The way this is happening is evolving too, just as we have seen in other areas of business.
Years ago marketing was done en mass and sales was done solely through one-on-one relationships. With the advent of CRM and marketing automation systems, organizations can nurture prospects with the right message for the right person at the right time with precision.
In political or advocacy campaigns, gone are the days of blanket canvasing and relying on a candidate's shining personality to connect with an audience. They have been replaced by targeted social media campaigns and pinpoint micro-segmenting.
Businesses, nonprofits, and governments are using data to make better decisions and deliver more relevant information to their constituents.
Now, we are seeing this opportunity reach online communities and the discipline of online community management.
In addition, online community analytics enables online community managers to develop a plan to grow the community, ensure that they are spending their time most efficiently, and measure the results of their strategy.
We recently hosted an educational webinarwith online community consultancy, FeverBee on how to use online community data to unlock growth and customer satisfaction. We've outlined some key points from the webinar below.
Have a plan for how you are going to develop and grow your online community, rather than spending your time reacting to community activity.

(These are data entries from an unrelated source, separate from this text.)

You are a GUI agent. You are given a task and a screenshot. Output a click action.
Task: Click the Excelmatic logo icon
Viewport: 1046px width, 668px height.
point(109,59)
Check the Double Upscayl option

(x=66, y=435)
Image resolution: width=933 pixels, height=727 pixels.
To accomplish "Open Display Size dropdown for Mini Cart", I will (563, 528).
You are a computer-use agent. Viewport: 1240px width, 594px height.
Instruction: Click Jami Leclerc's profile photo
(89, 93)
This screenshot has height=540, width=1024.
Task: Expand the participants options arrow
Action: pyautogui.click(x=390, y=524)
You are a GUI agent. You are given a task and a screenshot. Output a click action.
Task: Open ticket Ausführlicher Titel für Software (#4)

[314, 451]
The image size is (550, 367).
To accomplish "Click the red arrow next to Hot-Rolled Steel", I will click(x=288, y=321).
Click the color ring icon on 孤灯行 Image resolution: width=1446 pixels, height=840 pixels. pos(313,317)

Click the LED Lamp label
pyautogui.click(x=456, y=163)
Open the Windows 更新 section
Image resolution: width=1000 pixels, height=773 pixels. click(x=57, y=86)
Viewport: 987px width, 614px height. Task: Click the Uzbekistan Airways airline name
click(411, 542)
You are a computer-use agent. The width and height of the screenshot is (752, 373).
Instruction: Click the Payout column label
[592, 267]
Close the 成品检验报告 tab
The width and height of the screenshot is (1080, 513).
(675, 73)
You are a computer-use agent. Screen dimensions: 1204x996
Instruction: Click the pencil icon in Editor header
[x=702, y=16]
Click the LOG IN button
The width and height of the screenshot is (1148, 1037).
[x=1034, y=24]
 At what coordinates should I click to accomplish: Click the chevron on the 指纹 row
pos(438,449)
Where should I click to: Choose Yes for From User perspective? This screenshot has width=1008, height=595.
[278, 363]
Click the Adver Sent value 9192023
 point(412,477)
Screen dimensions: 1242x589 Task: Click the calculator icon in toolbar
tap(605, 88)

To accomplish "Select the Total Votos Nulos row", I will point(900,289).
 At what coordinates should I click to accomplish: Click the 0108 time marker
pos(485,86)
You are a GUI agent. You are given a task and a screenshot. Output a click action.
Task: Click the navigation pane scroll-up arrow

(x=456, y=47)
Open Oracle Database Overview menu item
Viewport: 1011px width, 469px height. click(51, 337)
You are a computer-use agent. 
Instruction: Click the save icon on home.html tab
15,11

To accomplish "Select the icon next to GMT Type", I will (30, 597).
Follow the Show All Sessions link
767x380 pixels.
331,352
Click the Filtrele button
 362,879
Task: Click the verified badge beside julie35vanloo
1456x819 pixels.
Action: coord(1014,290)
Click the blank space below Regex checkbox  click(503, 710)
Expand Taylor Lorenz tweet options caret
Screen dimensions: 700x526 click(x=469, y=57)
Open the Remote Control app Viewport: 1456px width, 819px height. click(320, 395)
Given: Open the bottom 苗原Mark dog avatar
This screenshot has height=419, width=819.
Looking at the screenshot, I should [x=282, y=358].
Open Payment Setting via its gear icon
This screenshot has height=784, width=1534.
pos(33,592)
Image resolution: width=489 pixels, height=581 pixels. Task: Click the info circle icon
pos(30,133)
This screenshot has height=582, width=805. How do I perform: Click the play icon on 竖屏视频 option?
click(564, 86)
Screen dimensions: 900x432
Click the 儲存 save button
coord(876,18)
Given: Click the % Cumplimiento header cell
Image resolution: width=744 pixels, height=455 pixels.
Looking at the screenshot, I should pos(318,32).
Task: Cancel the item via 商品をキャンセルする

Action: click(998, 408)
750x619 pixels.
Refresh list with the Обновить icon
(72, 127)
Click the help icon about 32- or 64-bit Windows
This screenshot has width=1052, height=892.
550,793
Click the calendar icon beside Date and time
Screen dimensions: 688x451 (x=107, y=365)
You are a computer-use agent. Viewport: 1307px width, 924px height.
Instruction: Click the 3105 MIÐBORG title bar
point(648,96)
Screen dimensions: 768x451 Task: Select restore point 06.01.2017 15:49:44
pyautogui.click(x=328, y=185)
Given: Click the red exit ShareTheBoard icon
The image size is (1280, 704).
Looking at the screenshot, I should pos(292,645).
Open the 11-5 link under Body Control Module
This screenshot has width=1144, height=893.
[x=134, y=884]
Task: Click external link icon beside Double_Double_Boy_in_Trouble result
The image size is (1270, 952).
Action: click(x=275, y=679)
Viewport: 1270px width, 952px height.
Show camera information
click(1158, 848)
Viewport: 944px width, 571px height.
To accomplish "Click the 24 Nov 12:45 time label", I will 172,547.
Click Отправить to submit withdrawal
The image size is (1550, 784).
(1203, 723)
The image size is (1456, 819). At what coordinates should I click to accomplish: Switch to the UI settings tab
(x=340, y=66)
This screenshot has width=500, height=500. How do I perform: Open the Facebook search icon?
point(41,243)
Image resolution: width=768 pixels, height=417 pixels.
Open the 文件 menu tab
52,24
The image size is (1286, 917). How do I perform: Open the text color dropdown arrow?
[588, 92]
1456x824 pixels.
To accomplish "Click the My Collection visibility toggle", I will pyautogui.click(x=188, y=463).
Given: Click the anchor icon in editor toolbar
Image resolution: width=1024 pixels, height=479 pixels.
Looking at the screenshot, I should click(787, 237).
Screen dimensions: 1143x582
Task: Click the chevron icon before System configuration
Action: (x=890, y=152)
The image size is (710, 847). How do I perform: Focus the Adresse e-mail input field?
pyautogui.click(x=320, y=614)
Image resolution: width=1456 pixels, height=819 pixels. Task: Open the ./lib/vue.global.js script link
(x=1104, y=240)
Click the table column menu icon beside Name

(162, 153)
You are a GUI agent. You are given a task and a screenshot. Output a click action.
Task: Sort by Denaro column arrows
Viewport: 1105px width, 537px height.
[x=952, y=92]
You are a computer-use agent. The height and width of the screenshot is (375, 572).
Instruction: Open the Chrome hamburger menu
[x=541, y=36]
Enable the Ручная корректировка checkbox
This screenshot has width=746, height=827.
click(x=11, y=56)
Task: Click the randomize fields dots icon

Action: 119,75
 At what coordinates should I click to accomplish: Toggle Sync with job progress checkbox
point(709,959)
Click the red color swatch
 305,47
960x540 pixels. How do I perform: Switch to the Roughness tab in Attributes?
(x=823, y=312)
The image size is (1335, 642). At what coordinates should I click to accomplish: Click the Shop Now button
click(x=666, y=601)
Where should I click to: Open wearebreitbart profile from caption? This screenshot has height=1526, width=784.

During the early stages of an online communities lifecycle, limited the number of groups as much as possible to build momentum and create value for members by concentrating activity. Tip: Avoid allowing customers or members to create their own groups. This dilutes your "social density."
Use the data in your online community to focus your effort on the activities, community members, and areas of the online community that will give your organization the highest return.
Focus on measuring active customers or members in your online community rather than overall number of community members or logins.
It is important to know where your community is both in the online community lifecycle and in your community-building plan at all times. This allows community managers to make sure that all of their activity throughout the day is building toward taking the community to the next level.